La plus belle est l’œuvre de Spielberg. Son Lincoln fait sensation. Il ne cesse de se maintenir sur un nombre d’écrans tout à fait raisonnable garant d’une moyenne par copie remarquable. Les critiques sont dithyrambiques, le bouche-à-oreille également. Le film, après 8 semaines d'exploitation, vient de franchir les 135M$. Avec l’annonce des films nommés aux Oscars (avancée au 10 janvier 2013), le film à toutes les chances, sauf s’il est snobé, de dépasser les 150 voire les 170M$. Après les relatives déceptions qu’ont été Tintin et le Cheval de guerre, Spielberg revient plus fort que jamais.
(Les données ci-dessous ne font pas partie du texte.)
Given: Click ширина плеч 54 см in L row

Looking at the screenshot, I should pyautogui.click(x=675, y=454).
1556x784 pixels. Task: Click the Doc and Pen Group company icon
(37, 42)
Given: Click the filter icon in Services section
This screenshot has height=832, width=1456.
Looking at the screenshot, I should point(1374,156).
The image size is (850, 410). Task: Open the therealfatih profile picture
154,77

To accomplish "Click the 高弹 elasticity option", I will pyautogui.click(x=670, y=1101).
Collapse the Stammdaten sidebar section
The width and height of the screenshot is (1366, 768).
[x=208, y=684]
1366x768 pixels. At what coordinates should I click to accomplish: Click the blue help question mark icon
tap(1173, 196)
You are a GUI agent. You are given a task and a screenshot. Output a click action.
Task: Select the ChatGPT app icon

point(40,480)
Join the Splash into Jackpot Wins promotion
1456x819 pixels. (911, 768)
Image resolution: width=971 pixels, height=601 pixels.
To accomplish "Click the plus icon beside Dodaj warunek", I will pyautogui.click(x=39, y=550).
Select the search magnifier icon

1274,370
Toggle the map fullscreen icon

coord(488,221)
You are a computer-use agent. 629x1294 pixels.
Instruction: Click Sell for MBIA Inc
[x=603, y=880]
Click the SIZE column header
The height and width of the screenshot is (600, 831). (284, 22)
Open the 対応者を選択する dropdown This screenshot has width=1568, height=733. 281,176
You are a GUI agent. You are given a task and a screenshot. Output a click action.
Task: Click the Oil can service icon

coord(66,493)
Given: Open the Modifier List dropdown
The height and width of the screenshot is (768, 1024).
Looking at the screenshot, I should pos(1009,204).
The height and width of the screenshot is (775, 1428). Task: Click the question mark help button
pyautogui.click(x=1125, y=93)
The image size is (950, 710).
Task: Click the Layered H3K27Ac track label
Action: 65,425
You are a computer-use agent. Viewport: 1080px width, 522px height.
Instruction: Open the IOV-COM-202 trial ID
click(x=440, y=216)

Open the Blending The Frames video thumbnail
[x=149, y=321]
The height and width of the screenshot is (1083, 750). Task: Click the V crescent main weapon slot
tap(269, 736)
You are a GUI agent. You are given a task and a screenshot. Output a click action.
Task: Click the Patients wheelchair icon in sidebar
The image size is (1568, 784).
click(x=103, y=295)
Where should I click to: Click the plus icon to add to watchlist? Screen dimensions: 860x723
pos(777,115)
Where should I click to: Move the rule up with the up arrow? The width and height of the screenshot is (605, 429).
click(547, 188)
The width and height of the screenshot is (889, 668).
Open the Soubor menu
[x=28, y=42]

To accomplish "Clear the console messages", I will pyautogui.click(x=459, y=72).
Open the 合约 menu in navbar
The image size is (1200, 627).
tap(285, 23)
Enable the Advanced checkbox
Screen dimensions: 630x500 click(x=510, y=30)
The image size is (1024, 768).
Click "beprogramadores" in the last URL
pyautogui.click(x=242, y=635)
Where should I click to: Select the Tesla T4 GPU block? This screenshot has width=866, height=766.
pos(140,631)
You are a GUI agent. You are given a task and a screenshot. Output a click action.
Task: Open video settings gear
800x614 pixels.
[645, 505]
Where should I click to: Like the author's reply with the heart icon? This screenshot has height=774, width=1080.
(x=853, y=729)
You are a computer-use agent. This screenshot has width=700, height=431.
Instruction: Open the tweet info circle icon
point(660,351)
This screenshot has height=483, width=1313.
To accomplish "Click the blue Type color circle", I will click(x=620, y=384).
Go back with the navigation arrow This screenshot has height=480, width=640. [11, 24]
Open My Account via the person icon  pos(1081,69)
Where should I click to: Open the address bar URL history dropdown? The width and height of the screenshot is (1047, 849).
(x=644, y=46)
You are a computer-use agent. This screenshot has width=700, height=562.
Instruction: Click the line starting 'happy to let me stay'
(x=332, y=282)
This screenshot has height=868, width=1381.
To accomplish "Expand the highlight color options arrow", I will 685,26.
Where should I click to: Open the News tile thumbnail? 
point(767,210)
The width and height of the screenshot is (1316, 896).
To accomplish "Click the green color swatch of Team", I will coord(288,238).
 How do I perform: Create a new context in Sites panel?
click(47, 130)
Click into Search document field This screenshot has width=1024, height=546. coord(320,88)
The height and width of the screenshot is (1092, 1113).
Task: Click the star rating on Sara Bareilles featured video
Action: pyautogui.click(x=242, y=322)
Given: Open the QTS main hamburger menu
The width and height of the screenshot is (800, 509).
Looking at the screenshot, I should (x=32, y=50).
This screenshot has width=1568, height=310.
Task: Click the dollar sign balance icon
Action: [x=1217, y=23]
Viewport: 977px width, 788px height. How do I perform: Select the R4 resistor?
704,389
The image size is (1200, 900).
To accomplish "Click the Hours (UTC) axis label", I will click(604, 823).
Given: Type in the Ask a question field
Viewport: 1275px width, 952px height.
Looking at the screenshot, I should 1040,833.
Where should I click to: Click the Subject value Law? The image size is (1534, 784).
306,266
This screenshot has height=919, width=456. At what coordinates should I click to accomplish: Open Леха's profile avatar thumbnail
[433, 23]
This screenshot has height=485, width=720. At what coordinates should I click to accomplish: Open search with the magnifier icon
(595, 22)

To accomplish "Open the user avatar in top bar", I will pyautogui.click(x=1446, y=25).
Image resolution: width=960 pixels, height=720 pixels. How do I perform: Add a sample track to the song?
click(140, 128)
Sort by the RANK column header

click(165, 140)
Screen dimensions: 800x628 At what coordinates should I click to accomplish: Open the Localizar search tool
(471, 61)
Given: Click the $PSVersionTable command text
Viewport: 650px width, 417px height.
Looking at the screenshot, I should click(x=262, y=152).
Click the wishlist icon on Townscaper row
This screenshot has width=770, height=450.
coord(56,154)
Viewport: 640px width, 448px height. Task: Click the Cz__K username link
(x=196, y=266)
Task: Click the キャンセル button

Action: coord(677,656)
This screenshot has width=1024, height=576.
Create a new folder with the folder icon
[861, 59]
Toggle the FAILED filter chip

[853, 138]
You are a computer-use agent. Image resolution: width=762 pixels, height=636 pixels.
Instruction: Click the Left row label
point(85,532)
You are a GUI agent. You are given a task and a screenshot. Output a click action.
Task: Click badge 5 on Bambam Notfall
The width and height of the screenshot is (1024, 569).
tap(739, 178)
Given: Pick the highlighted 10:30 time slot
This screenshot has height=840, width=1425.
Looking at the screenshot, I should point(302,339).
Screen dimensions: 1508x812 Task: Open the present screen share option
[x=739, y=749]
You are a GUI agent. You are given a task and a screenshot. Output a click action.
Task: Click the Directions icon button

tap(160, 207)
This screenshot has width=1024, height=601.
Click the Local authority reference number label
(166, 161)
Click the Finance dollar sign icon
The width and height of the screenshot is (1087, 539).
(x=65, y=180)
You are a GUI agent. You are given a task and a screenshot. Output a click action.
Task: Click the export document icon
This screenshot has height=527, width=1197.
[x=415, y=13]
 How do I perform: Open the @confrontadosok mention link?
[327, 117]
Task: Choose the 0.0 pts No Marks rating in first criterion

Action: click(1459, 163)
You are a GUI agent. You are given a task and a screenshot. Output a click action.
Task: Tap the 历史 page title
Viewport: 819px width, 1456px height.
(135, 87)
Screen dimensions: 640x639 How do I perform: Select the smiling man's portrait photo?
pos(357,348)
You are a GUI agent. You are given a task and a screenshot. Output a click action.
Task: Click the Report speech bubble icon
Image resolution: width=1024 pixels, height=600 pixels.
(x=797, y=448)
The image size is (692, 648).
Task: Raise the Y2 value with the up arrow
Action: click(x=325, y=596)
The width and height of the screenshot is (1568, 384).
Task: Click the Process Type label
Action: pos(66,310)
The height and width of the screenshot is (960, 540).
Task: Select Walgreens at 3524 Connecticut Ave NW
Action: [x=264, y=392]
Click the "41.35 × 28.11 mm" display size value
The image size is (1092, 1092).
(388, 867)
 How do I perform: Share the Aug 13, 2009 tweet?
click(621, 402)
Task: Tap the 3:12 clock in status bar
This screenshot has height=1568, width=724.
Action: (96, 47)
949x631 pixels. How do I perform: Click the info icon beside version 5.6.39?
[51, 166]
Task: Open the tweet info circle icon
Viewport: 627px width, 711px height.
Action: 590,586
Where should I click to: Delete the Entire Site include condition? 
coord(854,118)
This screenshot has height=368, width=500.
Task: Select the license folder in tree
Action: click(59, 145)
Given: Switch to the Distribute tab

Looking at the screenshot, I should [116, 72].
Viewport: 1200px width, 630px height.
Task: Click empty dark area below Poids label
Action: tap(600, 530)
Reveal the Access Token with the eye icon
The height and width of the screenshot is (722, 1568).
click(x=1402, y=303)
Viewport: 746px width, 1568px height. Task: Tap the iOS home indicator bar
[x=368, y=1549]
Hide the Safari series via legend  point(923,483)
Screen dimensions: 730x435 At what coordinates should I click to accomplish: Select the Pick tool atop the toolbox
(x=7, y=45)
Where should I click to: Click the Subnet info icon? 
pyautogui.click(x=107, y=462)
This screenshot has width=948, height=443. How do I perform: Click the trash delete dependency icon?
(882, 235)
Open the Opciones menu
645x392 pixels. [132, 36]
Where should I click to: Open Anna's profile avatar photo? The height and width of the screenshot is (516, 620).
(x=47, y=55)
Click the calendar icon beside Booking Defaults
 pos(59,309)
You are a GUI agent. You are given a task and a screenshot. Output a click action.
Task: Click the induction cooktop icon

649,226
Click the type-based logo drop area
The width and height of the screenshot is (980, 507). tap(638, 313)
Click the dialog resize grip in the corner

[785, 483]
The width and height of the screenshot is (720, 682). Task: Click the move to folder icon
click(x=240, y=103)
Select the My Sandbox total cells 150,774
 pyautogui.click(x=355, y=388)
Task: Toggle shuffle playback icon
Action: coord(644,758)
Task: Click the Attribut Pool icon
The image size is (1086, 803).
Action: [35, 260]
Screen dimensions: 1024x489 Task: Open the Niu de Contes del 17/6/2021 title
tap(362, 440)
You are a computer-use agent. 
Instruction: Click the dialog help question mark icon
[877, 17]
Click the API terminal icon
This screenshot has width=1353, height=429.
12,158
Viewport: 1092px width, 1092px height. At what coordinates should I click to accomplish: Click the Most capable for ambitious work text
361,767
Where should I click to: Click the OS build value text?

Dans des registres différents suivent Magic Mike et Argo. 113M$ pour le premier. 109M$ pour le deuxième, toujours en exploitation. Magic Mike de Soderbergh n’a rien coûté. 7M$. Dérisoire. L’effet Channing Tatum (grand vainqueur de l’acteur le plus rentable de l’année avec Magic Mike, 21 Jump Street et the Vow) a joué à fond pour ce « petit » film sexy et divertissant. Argo confirme le talent de Ben Affleck à la réalisation. Pour son troisième long il frappe fort, ne tombe jamais dans le piège de la caricature, assure le spectacle de bout en bout.

Looper, film d’anticipation ambitieux n’a pas loupé sa sortie. Si ses 66M$ ne sont pas mirobolants, son budget (30M$) compense ce score a priori médiocre. Idem pour The Chronicle, premier film remplit d’énergie communicative. 12M$ de budget, 64M$ de recettes. Quand l’originalité, la rigueur de l’écriture et l’inventivité de la mise en scène payent, ça fait plaisir.

Geoffroy

2012 : Et la Chine devînt le deuxième marché mondial du cinéma…

Posté par vincy, le 5 janvier 2013

Petit séisme dans la planète cinéma. le Japon n'est plus le marché international (comprendre hors USA) le plus important. En 2012, il a été dépassé par la Chine, qui continue sa progression avec un dynamisme à faire pâlir les pays occidentaux.

Avec 2,69 milliards de dollars de recettes, la Chine dépasse son voisin nippon de très loin (2,25 milliards de dollars) quand en 2011 c'était l'inverse (2,03 milliards pour la chine contre 2,27 milliards pour le Japon).

Dorénavant, la part de marché des films locaux est minoritaire dans l'Empire du milieu avec 48% des recettes. Cela s'explique par l'élargissement des quotas permettant de diffuser non plus 20 mais 34 films étrangers par an. Cependant, le film le plus vu reste chinois. Lost in Thailand, de Xu Zheng, a encaissé 160 millions de $. En 21 jours, 300 millions de personnes avaient vu le film , une comédie au budget relativement modeste, qui raconte les aventures en Thaïlande de deux hommes d'affaires rivaux et d'un crêpier simple d'esprit.

Painted Skin : The Resurrection et Chinese Zodiac 12 sont également dans le Top 10 annuel.

Côté films étrangers, c'est un film de 1997 qui domine le box office puisque la version 3D de Titanic a rapporté 150 millions de $. James Cameron continue de détenir le record du film ayant rapporté le plus d'argent : Avatar avait récolté 220 millions de $.

Au total ce sont 303 films qui sont sortis en Chine, dont 227 chinois et 76 films importés. Quatre cinquième des films locaux ont perdu de l'argent et très peu se sont exportés.